The next tab specifies the SQL 2000 server access through the IIS. Allow template queries is enabled by default. URL queries may be allowed by checking the Allow URL queries option, but they are not safe and therefore are not recommended. They are useful in developing SQL requests before preparing a template file. As it passes anything that can go into an URL, they can also modify the database, drop tables, and so forth. Allow XPath allows users to execute XPath queries over SQL Views. Allow Post allows posting of data by the user (HTTP GET & POST), this is disabled by default. In this example, all options are chosen. In some versions of SQL Server another option, Allow posted updategrams may also be available, and also the default choices could be different as well.
The next tab, Virtual Names, that specifies a name as a part of the URL to execute, is configured as follows:
When this window comes up, there are no default choices. Click on New which pops up a window where the following choices can be made.
Database object, dbObject. No path information is needed for this option. This allows specifying a database table or view at the URL.

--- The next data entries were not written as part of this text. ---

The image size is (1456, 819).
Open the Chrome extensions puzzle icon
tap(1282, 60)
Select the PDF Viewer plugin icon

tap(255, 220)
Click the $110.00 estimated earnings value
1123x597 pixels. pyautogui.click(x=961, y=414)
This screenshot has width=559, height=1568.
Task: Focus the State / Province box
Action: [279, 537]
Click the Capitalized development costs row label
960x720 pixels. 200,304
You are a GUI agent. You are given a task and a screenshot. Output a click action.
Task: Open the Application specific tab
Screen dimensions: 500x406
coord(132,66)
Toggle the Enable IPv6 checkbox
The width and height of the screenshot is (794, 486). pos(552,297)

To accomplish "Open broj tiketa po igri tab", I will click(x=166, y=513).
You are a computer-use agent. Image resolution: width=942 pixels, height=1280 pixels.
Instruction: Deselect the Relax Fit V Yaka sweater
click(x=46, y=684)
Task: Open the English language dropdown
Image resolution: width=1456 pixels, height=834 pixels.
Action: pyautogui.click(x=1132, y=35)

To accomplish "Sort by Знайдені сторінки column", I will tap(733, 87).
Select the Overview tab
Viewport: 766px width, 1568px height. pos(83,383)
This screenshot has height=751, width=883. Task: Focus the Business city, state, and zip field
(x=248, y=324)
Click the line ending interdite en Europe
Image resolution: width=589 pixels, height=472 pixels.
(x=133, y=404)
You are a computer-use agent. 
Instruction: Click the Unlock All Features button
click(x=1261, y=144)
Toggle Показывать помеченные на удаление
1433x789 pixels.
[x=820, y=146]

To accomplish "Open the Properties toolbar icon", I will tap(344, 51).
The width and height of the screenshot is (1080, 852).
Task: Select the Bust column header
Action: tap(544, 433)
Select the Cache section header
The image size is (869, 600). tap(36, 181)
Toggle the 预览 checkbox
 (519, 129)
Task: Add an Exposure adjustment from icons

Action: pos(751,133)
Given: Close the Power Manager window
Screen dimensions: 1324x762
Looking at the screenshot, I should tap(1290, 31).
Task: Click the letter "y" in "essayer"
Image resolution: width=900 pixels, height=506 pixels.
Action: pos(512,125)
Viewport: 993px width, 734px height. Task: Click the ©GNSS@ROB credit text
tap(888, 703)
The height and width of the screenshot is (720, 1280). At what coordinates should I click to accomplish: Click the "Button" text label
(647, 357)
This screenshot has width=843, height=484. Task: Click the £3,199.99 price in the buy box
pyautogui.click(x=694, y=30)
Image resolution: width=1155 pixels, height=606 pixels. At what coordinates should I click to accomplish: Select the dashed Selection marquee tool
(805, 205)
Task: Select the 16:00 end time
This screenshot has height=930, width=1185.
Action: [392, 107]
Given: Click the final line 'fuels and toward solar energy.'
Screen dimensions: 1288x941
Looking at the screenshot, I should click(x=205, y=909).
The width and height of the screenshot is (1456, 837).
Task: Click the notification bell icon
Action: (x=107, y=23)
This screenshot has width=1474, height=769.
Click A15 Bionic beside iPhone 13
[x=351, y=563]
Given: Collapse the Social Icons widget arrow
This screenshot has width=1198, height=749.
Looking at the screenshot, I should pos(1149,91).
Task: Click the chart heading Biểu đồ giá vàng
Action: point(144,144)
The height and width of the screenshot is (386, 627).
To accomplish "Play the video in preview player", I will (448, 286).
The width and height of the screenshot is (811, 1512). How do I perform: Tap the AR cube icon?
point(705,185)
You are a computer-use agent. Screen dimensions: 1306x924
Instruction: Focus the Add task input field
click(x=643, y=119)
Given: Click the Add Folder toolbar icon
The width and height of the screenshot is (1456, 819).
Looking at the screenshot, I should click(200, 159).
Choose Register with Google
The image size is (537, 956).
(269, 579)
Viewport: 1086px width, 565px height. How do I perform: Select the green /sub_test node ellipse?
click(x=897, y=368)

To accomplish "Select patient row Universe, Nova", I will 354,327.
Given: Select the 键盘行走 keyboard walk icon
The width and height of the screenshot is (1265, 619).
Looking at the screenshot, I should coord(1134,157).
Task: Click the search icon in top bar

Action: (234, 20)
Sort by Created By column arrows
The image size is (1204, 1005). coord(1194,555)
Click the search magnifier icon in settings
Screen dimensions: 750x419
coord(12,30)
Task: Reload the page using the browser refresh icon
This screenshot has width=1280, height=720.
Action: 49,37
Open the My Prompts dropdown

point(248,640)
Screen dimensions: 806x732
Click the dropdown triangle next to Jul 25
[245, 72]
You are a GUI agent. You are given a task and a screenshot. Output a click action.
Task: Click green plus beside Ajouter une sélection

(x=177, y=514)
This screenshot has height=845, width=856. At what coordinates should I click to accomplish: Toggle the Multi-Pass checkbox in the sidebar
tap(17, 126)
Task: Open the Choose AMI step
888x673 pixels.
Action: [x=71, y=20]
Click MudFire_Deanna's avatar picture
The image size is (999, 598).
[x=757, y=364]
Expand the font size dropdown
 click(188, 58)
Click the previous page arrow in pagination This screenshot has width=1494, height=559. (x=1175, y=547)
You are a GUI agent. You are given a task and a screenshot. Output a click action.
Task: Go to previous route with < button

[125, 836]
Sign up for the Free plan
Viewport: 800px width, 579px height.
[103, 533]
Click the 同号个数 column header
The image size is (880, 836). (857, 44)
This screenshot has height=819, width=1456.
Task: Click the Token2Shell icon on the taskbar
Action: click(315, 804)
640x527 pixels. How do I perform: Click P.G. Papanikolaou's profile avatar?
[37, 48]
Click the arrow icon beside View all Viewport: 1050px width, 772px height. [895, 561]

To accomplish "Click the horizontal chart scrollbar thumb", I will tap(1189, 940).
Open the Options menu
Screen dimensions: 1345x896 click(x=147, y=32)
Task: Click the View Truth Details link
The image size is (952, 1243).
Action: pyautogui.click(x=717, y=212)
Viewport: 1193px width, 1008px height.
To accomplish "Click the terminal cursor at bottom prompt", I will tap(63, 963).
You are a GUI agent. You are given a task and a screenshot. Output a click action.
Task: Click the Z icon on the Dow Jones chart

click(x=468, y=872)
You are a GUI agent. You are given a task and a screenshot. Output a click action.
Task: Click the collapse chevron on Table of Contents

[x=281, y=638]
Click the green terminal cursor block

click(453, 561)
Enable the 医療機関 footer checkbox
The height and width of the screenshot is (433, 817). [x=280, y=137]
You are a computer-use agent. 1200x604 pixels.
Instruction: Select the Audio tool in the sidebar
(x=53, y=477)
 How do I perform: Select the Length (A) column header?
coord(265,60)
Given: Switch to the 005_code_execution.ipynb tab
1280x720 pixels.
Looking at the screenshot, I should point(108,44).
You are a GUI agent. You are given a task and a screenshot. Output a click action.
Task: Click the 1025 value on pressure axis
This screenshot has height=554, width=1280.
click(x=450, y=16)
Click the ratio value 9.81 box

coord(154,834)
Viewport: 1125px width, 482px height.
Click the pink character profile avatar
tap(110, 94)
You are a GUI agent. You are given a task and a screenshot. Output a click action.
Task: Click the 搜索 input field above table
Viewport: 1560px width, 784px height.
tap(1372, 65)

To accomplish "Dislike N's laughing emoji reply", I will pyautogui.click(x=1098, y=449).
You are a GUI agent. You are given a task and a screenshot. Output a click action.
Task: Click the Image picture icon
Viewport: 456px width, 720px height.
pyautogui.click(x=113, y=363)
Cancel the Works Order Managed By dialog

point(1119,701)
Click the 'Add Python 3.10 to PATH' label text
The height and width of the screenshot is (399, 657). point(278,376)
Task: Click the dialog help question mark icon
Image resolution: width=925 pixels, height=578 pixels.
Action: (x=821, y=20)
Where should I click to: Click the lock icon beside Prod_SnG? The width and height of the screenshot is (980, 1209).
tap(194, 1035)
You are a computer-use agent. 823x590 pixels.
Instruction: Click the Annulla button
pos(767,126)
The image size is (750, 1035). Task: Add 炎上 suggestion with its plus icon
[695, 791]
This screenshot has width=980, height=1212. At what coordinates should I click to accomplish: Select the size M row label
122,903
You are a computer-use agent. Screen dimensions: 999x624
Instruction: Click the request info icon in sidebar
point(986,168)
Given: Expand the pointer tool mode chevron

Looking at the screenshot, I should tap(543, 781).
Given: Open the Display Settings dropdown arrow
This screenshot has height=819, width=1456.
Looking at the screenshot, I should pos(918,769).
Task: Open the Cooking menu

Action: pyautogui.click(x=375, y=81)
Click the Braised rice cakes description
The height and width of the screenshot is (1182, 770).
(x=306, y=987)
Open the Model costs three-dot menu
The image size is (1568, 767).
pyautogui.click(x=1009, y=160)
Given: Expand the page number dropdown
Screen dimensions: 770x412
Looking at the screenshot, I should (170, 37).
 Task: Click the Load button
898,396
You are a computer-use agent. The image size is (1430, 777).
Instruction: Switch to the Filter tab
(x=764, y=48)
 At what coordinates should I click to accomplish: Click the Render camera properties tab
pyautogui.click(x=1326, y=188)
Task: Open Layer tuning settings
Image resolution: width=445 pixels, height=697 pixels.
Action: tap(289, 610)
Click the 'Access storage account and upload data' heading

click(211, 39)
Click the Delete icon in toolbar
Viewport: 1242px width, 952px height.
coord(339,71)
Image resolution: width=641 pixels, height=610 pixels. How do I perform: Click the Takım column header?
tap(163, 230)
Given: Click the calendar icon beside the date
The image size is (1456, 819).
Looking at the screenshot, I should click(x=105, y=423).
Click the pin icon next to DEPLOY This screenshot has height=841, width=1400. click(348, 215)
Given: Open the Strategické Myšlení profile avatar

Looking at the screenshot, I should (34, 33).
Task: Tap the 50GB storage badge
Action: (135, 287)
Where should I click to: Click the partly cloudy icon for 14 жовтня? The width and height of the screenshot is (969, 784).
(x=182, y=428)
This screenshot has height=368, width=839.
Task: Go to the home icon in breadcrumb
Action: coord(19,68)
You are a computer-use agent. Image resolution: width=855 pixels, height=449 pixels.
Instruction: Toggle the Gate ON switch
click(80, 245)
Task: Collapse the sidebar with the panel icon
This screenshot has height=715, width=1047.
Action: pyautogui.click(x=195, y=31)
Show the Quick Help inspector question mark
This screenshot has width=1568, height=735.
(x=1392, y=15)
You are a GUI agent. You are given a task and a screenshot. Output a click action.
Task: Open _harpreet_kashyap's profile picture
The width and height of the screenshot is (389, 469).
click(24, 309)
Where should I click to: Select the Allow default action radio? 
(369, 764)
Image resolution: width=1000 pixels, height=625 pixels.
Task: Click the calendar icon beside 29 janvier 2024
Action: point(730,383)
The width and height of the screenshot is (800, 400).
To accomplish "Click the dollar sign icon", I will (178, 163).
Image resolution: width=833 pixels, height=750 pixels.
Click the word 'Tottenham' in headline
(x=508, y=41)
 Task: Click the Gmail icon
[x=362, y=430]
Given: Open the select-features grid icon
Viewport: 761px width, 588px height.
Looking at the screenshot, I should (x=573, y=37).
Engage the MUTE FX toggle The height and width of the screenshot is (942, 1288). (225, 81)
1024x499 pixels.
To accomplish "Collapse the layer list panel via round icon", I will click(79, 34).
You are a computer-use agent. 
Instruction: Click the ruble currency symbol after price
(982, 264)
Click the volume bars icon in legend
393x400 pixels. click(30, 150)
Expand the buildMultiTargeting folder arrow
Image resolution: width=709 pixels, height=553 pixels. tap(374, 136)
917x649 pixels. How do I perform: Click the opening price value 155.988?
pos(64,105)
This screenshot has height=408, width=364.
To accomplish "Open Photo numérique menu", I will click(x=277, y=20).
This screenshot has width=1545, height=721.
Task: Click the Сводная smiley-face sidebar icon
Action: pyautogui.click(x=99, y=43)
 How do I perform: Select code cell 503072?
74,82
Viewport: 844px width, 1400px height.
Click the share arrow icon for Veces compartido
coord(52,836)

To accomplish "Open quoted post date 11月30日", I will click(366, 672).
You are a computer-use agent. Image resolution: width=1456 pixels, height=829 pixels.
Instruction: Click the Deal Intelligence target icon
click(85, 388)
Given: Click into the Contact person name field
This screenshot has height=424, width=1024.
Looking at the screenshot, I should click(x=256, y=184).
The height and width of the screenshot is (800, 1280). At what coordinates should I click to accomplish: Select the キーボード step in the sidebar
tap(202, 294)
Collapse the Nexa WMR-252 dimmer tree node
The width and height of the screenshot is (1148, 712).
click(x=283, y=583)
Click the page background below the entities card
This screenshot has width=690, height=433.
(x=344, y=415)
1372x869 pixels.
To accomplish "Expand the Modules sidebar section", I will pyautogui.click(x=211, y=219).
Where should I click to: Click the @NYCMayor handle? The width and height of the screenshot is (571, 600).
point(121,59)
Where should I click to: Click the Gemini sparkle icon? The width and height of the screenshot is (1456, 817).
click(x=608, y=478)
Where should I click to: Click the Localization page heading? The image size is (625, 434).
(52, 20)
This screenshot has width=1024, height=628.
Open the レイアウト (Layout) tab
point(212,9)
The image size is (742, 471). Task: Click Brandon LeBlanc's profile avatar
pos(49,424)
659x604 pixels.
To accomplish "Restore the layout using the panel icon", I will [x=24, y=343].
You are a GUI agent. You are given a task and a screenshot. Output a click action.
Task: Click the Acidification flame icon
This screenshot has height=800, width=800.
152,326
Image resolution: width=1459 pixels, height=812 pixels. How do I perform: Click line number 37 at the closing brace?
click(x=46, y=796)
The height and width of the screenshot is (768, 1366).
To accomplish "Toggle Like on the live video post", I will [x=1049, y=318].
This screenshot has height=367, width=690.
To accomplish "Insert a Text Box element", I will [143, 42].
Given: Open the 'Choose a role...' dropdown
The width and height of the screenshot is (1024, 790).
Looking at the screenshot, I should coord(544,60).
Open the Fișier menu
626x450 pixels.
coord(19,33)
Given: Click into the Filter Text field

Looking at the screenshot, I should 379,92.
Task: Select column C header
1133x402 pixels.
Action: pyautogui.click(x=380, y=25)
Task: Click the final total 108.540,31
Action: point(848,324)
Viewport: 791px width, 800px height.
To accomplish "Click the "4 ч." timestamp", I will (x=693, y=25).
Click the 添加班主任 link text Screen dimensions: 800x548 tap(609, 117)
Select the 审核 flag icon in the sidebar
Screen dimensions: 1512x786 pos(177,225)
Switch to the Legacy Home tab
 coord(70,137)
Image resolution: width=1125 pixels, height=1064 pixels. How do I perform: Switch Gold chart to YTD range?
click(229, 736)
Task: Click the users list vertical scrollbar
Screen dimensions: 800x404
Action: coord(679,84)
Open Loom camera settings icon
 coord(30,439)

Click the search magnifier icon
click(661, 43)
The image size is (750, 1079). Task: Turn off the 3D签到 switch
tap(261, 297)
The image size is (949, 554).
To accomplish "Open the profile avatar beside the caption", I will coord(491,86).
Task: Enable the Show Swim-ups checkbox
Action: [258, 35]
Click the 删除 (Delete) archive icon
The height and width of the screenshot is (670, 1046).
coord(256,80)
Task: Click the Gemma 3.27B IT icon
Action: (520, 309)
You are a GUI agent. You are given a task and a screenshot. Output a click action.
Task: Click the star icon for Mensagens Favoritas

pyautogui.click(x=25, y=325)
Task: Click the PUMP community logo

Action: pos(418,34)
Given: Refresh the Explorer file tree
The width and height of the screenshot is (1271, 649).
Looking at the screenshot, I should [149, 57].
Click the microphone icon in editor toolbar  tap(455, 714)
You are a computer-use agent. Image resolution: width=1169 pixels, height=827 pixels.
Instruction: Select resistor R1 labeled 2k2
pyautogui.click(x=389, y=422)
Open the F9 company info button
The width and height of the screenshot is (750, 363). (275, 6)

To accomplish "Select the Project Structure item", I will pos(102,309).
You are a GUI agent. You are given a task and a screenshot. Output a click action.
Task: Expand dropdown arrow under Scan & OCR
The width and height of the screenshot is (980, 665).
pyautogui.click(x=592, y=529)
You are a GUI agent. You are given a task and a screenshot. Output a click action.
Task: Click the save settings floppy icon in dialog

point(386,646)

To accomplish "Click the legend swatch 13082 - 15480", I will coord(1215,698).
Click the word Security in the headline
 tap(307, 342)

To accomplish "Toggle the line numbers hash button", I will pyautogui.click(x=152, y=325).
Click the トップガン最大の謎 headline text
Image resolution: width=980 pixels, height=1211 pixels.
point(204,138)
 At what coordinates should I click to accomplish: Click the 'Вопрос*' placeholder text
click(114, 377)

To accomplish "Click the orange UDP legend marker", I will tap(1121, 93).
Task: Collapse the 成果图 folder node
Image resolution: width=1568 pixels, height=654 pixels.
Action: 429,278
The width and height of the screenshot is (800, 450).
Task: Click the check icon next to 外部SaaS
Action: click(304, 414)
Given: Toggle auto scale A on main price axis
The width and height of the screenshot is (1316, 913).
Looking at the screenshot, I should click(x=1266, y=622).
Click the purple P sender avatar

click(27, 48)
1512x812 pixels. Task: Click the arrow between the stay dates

Xpath query against a mapping schema by choosing schema. These queries can return results in native SQL Server format.
SQL queries in template files by choosing, template. Templates can be created to execute both SQLl queries as well as XPath queries. XSL can be used to transform the query results.
The virtual names hide the actual directories where information is stored, thus offering more security. The choices made appear as shown here. The path usually picks up the virtual directory chosen in the general tab.
The last one is the Advanced tab. The location of the sqlisapi.dll is automatially retrieved. In case it does not, or should you like to test a new version, you should browse to the location. The default directory in Windows 2000 Professional is C:\Program Files\Common Files\System\Oledb\sqlisapi.dll. This completes the configuration of the virtual directory. In order to force loading of modified documents, it is best to check the "cache" option.
The next picture shows three different virtual directories on the Nechhost server each with a different set of choices.
Summary
In this first part, two main items were considered. Firstly, the language enhancements to the T-SQL available in and out of the box installation of SQL 2000 Server was discussed. The powerful for XML clause in its various modes to retrieve data in XML format from the SQL 2000 Server, and the open XML clause together with the two new stored procedures for the uploading of XML document to a table structure were discussed. Secondly, the enabling of a SQL 2000 server specific virtual directory was discussed in detail. These are two of the required items to converse with the SQL 2000 Server in XML over the Internet. The next part will focus on the various ways such a data based information transfer takes place across the Internet.